2024-08-29 カリフォルニア工科大学(Caltech)
This cross-section of the smart mask shows the different layers that make it work, including a hydrogel for cooling the breath into a liquid, microchannels or capillaries for transporting the liquid, and a sensing reservoir where the samples are analyzed.Credit: Caltech/Wei Gao and Wenzheng Heng
<関連情報>
- https://www.caltech.edu/about/news/smart-mask-monitors-breath-for-signs-of-health
- https://www.science.org/doi/10.1126/science.adn6471
呼気凝縮液の採取と分析のためのスマートマスク A smart mask for exhaled breath condensate harvesting and analysis
Wenzheng Heng, Shukun Yin, Jihong Min, Canran Wang, […], and Wei Gao
Science Published:29 Aug 2024
DOI:https://doi.org/10.1126/science.adn6471
Editor’s summary
A challenge in some health care settings is the prompt acquisition of the appropriate data to be able to diagnose a changing medical situation and enable timely intervention.
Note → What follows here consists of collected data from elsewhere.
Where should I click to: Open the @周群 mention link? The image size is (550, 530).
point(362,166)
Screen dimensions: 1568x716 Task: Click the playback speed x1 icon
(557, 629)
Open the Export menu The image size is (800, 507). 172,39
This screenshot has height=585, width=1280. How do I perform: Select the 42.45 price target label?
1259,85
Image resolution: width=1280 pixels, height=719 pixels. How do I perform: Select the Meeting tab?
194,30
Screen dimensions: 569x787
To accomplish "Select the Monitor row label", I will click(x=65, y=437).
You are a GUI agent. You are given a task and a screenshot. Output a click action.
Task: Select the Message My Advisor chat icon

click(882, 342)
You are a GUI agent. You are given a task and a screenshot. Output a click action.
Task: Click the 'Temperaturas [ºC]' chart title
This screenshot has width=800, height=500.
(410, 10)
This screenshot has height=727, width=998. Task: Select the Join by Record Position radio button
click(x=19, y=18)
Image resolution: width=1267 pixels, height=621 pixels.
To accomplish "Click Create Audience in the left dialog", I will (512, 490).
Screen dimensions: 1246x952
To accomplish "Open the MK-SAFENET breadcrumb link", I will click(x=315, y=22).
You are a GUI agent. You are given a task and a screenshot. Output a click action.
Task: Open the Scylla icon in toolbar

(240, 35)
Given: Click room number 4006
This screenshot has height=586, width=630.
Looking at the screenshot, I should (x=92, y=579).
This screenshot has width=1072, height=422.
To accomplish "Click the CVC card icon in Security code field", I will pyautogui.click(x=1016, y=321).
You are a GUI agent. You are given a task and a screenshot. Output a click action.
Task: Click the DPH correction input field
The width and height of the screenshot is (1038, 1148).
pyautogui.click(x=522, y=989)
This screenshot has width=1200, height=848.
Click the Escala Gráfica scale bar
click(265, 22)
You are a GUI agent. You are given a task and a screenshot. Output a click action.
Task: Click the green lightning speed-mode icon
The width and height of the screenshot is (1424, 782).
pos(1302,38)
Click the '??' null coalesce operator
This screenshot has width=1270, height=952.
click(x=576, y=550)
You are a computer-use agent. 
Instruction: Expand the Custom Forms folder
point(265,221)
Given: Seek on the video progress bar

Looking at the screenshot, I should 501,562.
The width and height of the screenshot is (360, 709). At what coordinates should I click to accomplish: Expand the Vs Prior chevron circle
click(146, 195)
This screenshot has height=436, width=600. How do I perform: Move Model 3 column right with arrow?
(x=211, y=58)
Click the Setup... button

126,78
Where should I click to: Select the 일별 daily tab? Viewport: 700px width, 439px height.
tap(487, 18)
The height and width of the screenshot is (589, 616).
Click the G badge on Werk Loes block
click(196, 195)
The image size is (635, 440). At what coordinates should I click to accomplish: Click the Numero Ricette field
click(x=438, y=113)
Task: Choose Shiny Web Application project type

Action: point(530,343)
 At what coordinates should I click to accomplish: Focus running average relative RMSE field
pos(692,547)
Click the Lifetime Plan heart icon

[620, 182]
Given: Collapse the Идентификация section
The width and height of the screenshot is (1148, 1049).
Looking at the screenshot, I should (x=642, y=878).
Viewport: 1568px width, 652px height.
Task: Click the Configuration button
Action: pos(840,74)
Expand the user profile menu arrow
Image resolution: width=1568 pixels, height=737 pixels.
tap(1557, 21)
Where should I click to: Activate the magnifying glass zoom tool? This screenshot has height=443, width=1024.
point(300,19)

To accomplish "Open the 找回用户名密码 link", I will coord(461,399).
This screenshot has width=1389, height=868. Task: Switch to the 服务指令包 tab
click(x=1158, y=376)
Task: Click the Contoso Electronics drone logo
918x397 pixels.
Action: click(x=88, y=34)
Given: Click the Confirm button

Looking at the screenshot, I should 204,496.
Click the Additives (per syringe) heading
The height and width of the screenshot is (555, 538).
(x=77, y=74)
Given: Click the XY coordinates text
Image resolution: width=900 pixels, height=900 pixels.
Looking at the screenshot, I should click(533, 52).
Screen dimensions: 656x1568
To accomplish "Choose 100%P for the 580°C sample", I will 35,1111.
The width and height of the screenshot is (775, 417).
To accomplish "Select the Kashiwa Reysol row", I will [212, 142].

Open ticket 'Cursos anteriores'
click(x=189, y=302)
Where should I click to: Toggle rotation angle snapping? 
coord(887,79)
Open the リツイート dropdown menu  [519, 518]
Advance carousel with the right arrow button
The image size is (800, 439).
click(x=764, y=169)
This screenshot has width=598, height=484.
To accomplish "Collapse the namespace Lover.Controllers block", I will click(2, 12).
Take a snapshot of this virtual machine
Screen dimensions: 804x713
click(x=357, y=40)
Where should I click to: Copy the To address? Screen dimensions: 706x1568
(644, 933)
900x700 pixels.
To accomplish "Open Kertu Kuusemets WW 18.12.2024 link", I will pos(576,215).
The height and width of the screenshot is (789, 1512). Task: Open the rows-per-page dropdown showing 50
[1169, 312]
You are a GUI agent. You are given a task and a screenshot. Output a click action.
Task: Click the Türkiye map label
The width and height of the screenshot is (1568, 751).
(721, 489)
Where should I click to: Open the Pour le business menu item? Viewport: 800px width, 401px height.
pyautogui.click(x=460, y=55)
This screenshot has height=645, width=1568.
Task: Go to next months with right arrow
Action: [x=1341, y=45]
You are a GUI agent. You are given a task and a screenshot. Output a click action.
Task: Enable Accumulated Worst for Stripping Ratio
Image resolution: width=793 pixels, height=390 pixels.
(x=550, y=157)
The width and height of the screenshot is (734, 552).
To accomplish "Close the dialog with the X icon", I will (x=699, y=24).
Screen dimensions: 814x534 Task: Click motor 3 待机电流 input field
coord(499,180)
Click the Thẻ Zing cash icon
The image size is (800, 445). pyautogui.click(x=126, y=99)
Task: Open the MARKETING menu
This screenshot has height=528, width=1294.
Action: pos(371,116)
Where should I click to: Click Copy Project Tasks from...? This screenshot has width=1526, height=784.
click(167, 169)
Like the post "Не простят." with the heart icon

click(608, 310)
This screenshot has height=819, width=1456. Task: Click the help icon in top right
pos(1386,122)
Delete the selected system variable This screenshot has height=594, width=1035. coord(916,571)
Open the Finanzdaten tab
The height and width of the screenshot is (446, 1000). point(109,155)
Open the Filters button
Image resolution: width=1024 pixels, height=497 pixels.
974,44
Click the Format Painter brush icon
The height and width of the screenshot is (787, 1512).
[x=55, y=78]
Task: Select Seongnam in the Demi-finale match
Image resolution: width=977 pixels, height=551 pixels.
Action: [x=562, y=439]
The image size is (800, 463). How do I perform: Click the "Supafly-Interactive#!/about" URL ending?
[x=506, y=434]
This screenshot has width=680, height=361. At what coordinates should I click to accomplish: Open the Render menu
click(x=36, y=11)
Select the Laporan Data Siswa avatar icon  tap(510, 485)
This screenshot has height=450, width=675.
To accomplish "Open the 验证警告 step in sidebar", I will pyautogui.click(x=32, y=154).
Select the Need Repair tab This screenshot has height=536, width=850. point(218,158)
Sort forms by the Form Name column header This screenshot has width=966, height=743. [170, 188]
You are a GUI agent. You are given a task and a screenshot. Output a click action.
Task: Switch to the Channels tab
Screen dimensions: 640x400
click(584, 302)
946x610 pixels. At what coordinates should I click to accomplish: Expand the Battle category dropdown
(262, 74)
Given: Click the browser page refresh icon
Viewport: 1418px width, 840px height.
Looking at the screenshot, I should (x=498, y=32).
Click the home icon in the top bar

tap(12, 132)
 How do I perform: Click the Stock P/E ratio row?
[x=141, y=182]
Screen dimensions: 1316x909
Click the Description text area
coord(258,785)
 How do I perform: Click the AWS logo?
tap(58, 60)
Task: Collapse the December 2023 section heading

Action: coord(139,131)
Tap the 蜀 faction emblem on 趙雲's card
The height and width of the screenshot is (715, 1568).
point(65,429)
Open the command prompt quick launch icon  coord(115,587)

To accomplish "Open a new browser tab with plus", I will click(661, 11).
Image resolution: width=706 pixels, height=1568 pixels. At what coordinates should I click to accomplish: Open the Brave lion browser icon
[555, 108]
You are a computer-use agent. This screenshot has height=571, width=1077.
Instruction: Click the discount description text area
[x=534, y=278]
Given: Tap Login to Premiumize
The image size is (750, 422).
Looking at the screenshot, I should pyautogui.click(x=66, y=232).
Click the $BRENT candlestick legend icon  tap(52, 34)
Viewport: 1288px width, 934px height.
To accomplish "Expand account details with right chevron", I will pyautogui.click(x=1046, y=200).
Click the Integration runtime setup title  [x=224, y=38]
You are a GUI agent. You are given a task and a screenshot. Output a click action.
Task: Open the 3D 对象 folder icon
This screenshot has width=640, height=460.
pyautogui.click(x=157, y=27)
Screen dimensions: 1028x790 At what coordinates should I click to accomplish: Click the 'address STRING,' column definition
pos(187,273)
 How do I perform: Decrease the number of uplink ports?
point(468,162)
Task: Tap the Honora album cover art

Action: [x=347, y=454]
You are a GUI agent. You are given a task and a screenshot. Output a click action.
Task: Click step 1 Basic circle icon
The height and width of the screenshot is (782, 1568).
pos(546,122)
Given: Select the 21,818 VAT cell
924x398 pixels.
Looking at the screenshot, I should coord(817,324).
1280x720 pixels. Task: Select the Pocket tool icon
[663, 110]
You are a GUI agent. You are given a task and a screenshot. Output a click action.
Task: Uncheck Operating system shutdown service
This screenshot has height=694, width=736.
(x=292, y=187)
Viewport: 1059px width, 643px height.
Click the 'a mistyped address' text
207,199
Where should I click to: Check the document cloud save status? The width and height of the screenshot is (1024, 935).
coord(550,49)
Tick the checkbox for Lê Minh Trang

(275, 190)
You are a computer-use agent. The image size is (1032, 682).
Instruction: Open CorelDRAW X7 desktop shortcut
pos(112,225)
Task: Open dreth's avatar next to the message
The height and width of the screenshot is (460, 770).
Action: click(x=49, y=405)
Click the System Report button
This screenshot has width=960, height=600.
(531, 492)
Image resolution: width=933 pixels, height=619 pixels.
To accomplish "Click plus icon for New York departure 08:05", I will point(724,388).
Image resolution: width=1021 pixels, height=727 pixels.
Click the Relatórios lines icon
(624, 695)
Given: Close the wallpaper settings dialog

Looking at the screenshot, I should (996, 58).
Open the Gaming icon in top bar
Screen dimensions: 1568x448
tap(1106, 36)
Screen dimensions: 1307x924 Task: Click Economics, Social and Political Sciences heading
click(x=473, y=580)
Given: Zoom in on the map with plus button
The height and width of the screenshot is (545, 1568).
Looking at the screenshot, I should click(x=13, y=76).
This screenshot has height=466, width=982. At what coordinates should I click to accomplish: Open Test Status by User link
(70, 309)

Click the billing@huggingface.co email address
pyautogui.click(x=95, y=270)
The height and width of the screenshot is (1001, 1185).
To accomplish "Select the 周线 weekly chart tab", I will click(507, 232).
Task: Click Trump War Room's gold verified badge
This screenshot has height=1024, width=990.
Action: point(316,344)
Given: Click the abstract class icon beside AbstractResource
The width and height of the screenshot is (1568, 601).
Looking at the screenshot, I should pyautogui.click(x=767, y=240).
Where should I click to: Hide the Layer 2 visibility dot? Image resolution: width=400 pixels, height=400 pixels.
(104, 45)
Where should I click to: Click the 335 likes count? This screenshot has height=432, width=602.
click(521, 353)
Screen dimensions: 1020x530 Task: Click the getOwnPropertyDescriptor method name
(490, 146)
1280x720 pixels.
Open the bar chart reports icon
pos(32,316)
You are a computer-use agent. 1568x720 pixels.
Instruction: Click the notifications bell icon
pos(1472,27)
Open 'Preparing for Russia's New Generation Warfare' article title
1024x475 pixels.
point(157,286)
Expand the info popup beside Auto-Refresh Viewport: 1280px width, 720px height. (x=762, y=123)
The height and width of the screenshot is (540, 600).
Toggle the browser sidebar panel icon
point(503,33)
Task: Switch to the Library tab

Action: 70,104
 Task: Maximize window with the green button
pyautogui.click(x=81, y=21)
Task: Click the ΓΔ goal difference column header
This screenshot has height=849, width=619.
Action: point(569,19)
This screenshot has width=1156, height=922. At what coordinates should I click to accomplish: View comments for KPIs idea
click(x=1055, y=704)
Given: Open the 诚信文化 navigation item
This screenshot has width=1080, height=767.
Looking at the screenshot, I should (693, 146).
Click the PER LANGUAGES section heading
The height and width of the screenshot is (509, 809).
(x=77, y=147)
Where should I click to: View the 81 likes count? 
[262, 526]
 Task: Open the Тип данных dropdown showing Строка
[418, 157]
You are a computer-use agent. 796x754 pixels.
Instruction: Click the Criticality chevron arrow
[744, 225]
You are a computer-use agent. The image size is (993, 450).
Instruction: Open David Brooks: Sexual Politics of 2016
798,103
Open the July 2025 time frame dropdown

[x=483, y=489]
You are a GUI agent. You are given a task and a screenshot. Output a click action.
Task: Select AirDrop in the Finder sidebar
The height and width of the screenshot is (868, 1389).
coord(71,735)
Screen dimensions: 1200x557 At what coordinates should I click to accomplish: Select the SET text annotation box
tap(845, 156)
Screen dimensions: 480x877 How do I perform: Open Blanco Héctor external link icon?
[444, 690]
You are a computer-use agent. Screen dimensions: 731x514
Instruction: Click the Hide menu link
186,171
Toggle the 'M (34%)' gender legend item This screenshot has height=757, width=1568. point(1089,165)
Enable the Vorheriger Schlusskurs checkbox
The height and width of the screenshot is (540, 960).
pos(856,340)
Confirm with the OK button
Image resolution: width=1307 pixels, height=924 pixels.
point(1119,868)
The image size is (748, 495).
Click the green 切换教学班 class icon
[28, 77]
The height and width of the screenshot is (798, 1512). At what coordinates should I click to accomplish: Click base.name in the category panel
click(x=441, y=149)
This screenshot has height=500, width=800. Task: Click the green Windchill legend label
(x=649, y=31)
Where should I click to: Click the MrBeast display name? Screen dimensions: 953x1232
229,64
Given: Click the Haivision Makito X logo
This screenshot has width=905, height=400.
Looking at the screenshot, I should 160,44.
One common example is the assessment of blood glucose levels in people with diabetes and subsequent administration of insulin, which in recent years has moved from periodic snapshots to continuous monitoring. Heng et al. developed a smart face mask integrated with a self-cooling strategy, automated microfluidics, and biosensors for wearable exhaled breath condensate sampling and analysis of metabolites. The authors show the potential value of this mask for the acquisition of data for healthy participants and patients with chronic obstructive pulmonary disease, asthma, and post–COVID-19 infection in pilot human trials. —Marc S. Lavine
Abstract
Recent respiratory outbreaks have garnered substantial attention, yet most respiratory monitoring remains confined to physical signals. Exhaled breath condensate (EBC) harbors rich molecular information that could unveil diverse insights into an individual’s health. Unfortunately, challenges related to sample collection and the lack of on-site analytical tools impede the widespread adoption of EBC analysis. Here, we introduce EBCare, a mask-based device for real-time in situ monitoring of EBC biomarkers. Using a tandem cooling strategy, automated microfluidics, highly selective electrochemical biosensors, and a wireless reading circuit, EBCare enables continuous multimodal monitoring of EBC analytes across real-life indoor and outdoor activities. We validated EBCare’s usability in assessing metabolic conditions and respiratory airway inflammation in healthy participants, patients with chronic obstructive pulmonary disease or asthma, and patients after COVID-19 infection.